▶ **WHAT THIS TASK INVOLVES**
The line containing "Task: Delete the endless-summer container" and every line after it, through the end of the records below, are to be reproduced exactly, with the pictures left out.

▶ **DATA FOR THIS TASK**
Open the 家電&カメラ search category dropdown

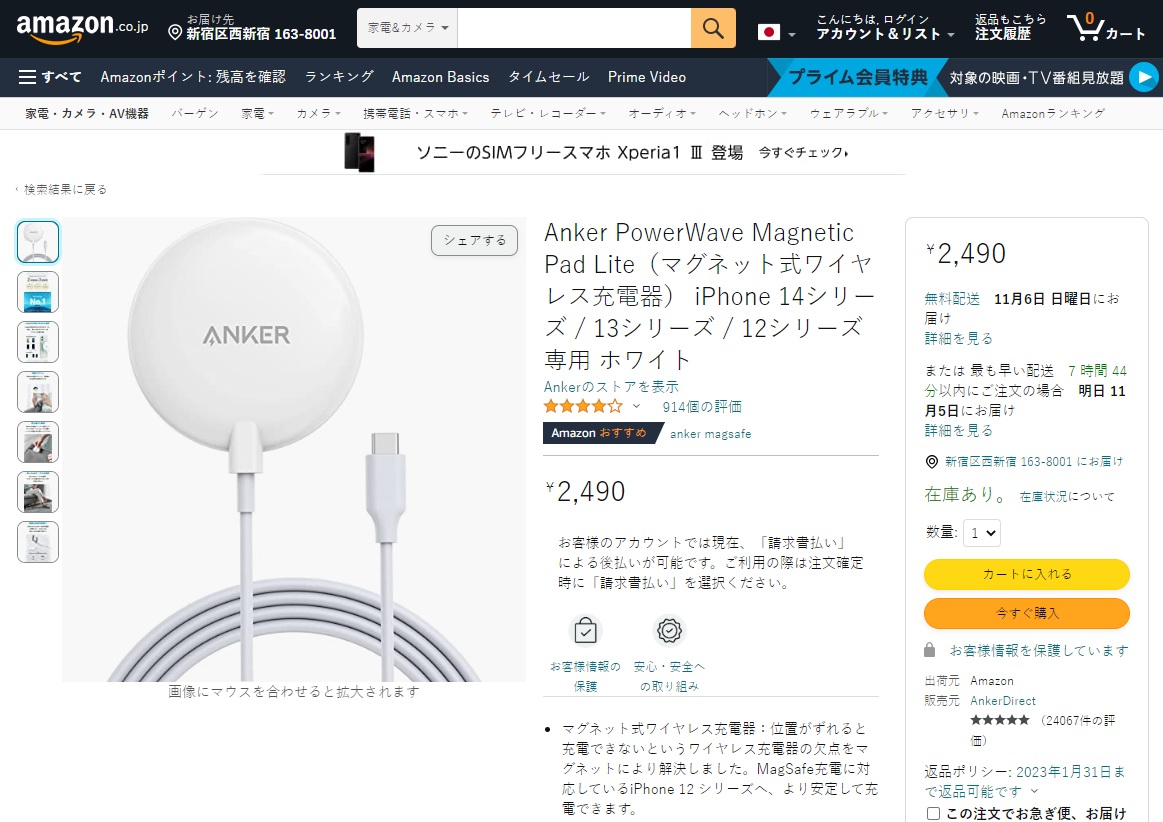click(406, 28)
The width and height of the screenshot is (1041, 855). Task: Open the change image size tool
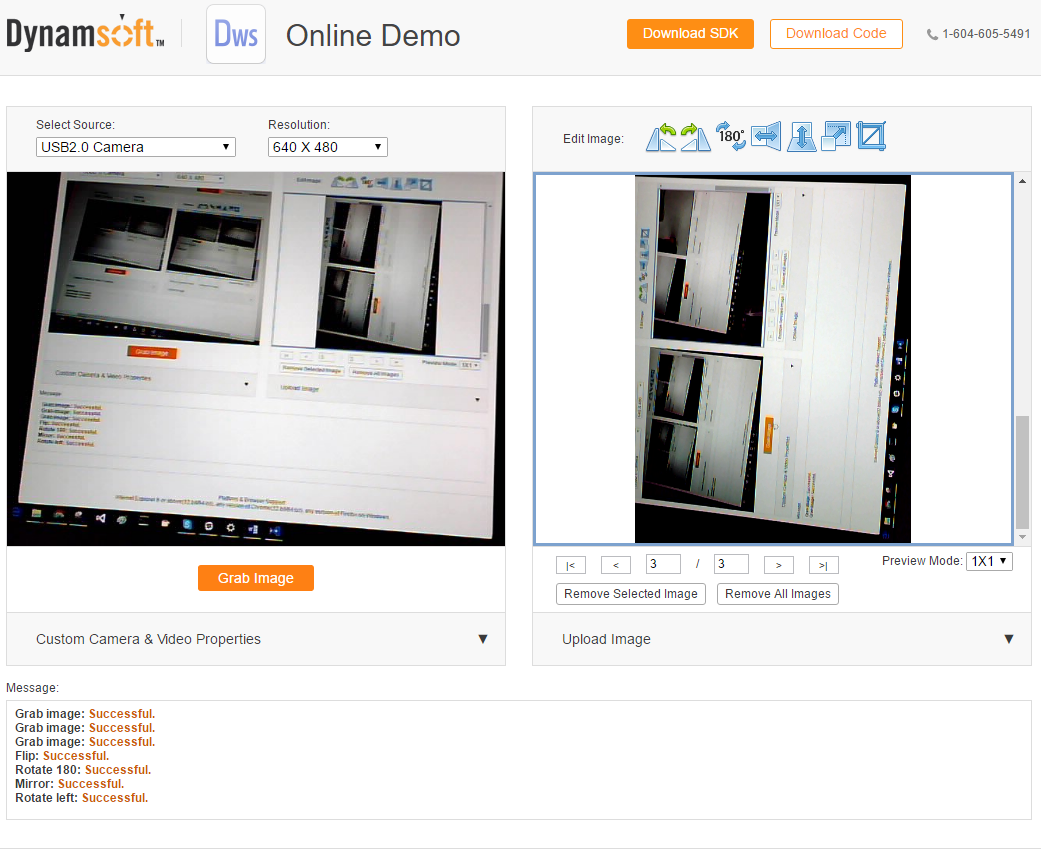coord(836,136)
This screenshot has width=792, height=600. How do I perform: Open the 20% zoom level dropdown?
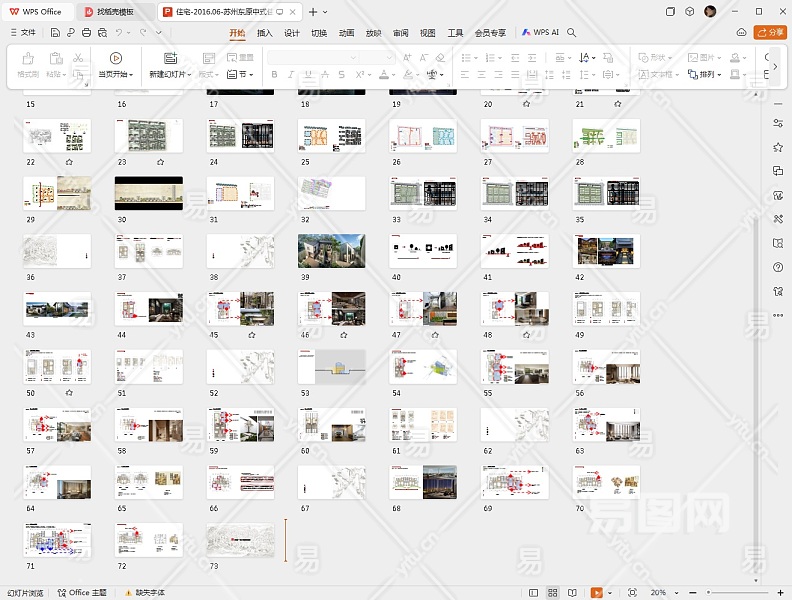(x=664, y=593)
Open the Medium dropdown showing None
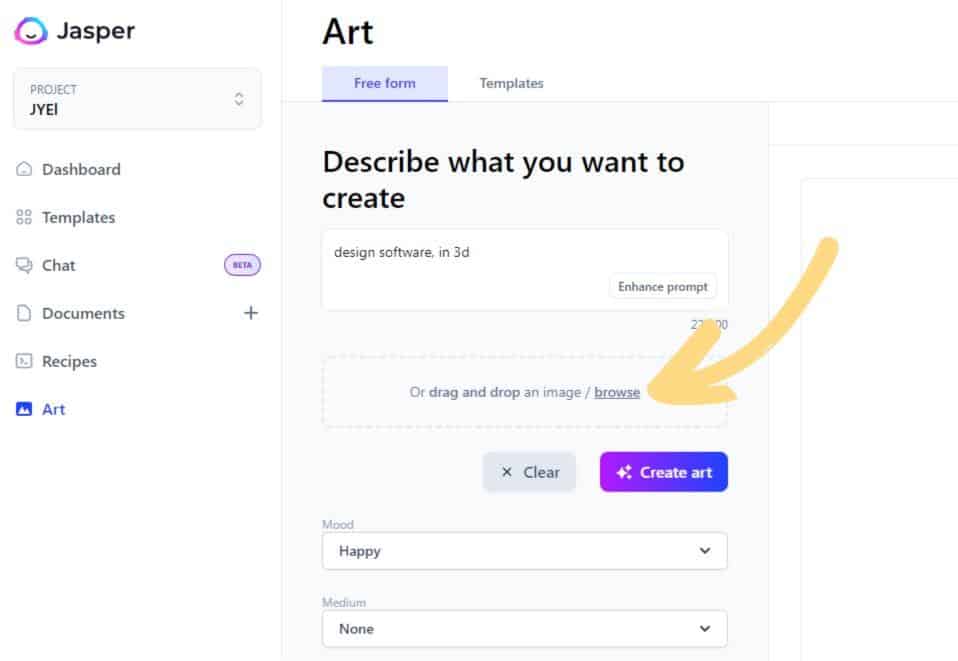The height and width of the screenshot is (661, 958). [x=525, y=629]

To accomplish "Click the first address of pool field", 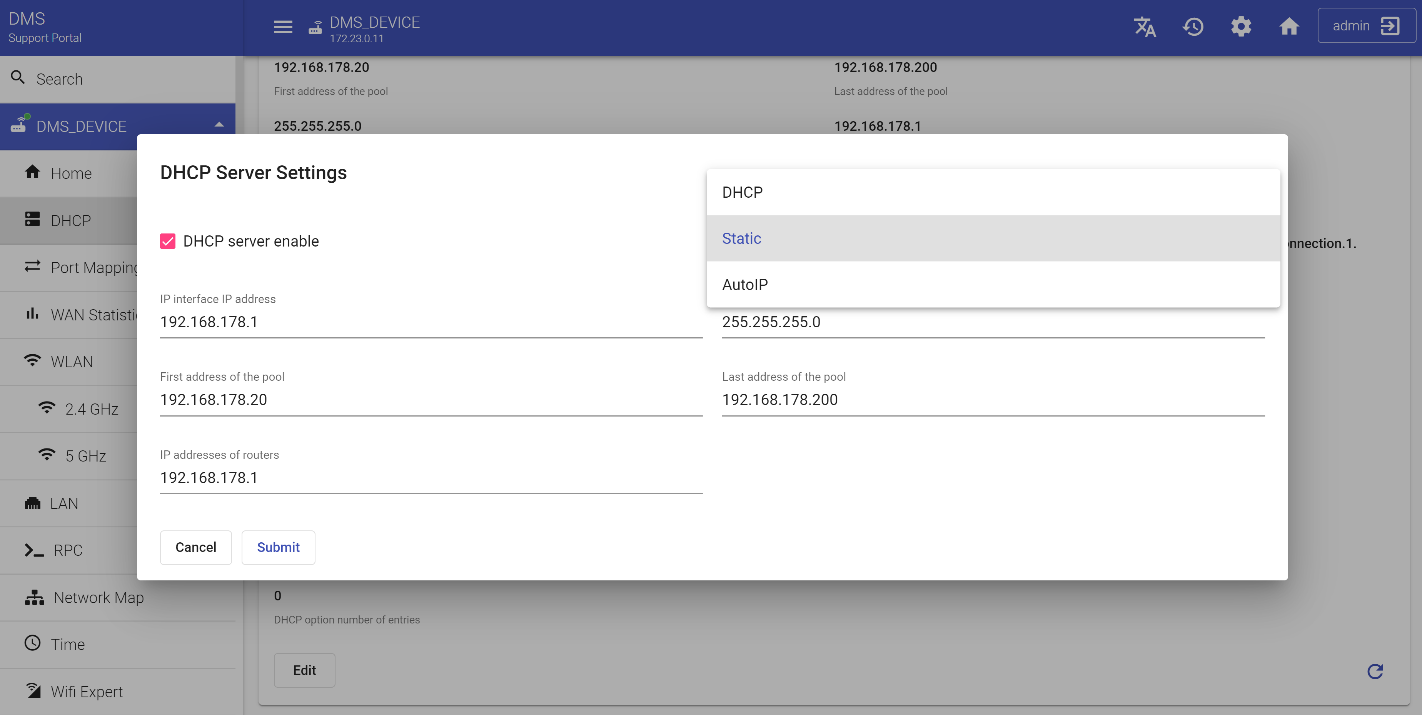I will pos(430,400).
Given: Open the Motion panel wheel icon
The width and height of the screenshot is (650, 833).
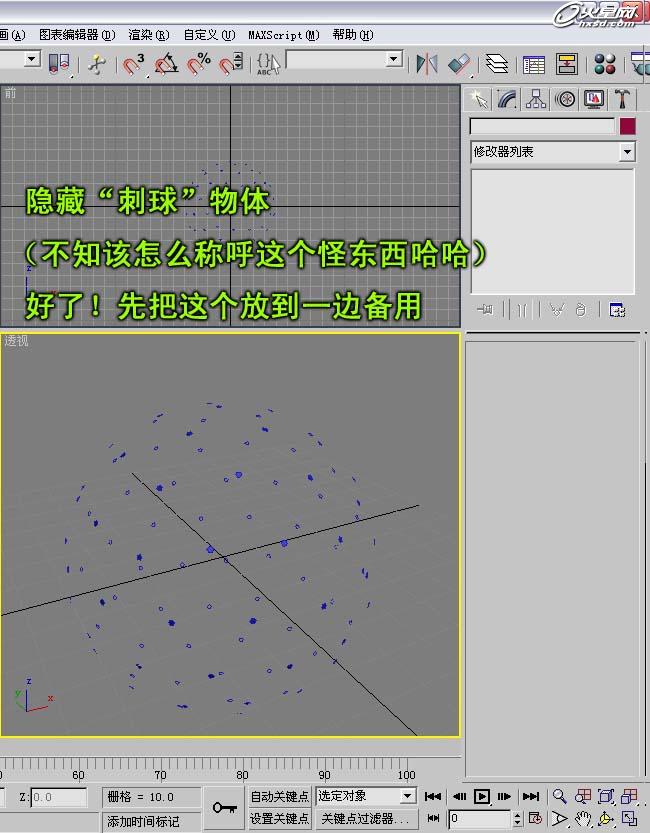Looking at the screenshot, I should click(566, 98).
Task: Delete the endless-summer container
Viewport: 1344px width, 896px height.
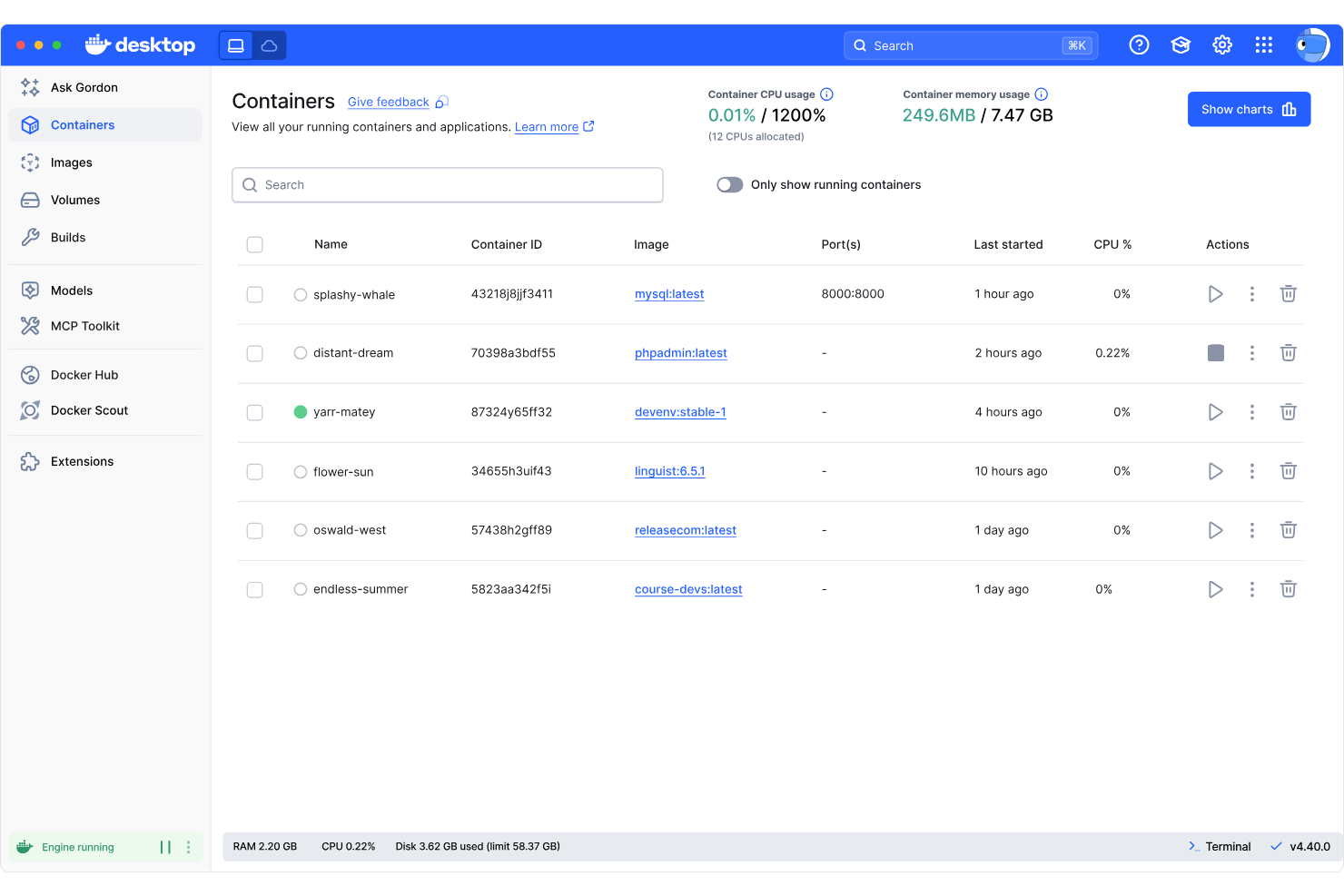Action: 1289,589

▶ **EXERCISE ANSWER**
Task: Delete the endless-summer container
Viewport: 1344px width, 896px height.
Action: 1289,589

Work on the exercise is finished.